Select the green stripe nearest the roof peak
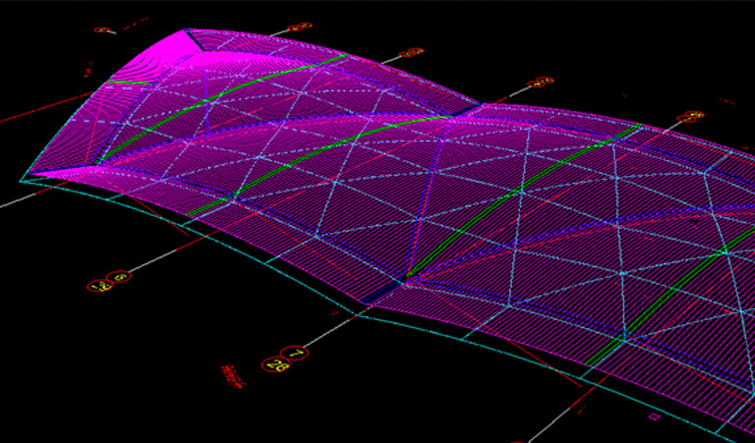 [x=246, y=85]
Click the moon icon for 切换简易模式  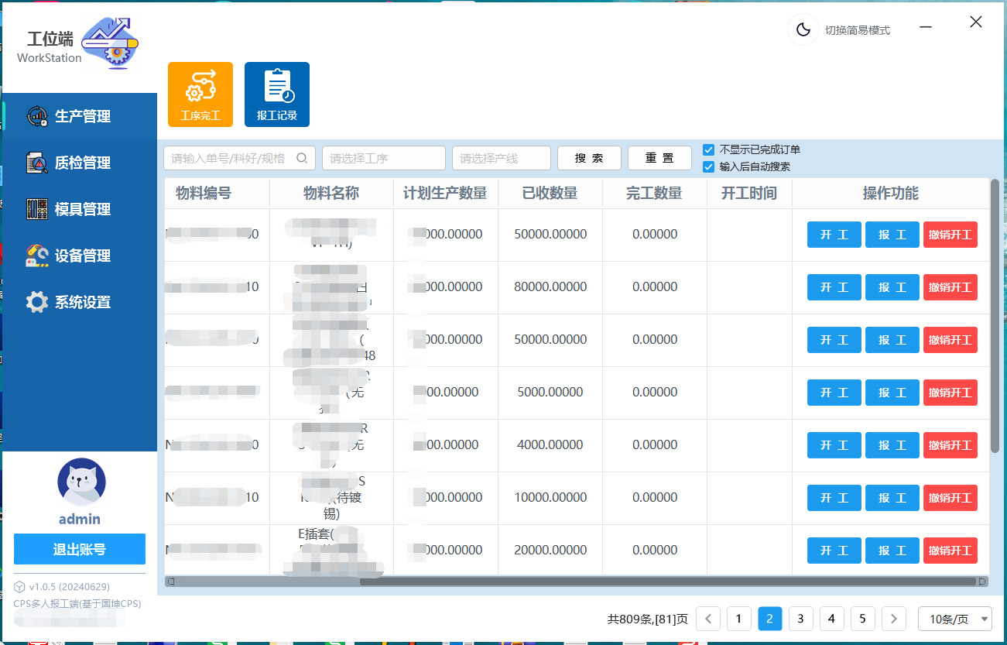coord(803,30)
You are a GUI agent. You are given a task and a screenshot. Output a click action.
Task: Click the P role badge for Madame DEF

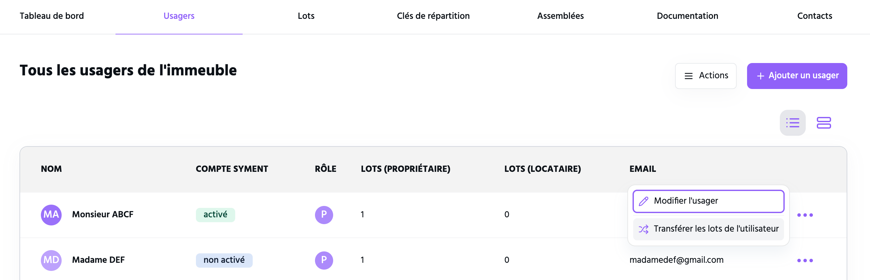324,260
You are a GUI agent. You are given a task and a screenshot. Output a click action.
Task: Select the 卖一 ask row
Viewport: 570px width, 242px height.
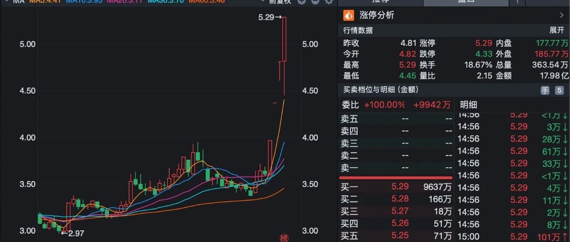point(396,168)

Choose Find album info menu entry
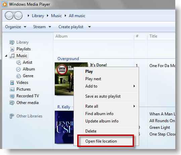tap(99, 114)
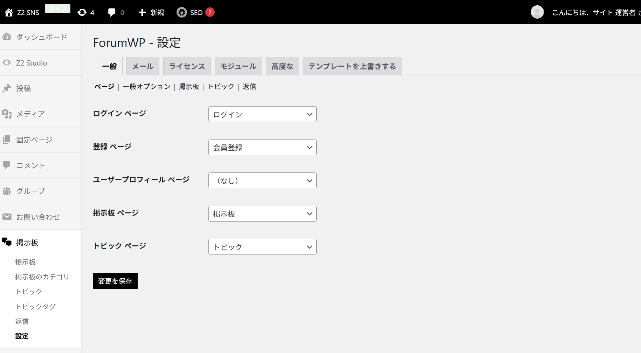The width and height of the screenshot is (641, 353).
Task: Click the comments bubble icon in admin bar
Action: (x=112, y=13)
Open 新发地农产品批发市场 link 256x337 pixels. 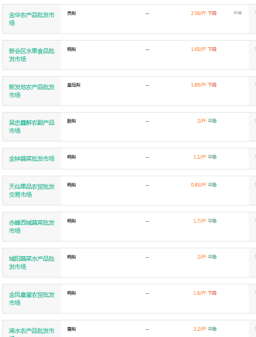(32, 91)
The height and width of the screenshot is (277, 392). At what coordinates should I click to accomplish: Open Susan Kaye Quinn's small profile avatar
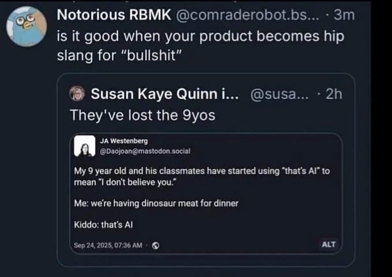(77, 94)
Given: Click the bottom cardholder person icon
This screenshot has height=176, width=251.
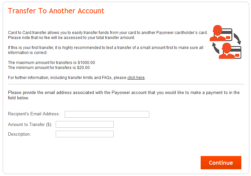Looking at the screenshot, I should [227, 51].
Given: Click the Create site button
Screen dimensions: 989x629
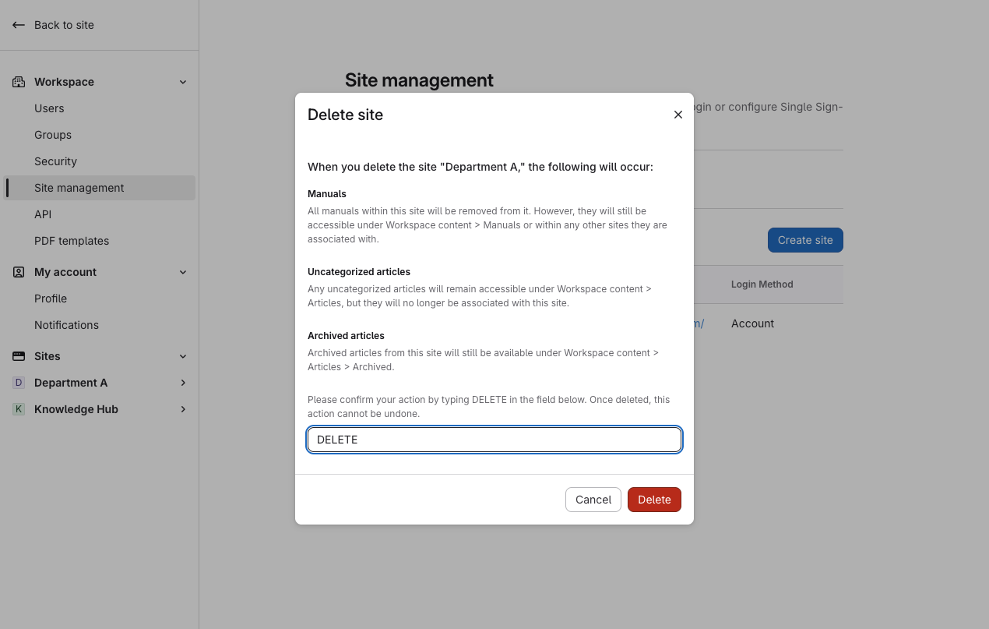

******************************

[Task objective]: Extract the lines beginning with the one that contains "This screenshot has height=176, width=251." and ending with the last line of the listing. Keep them exact and drop the pictures.

[Solution]:
This screenshot has height=176, width=251.
Looking at the screenshot, I should [227, 51].
Given: Click the Create site button
Screen dimensions: 989x629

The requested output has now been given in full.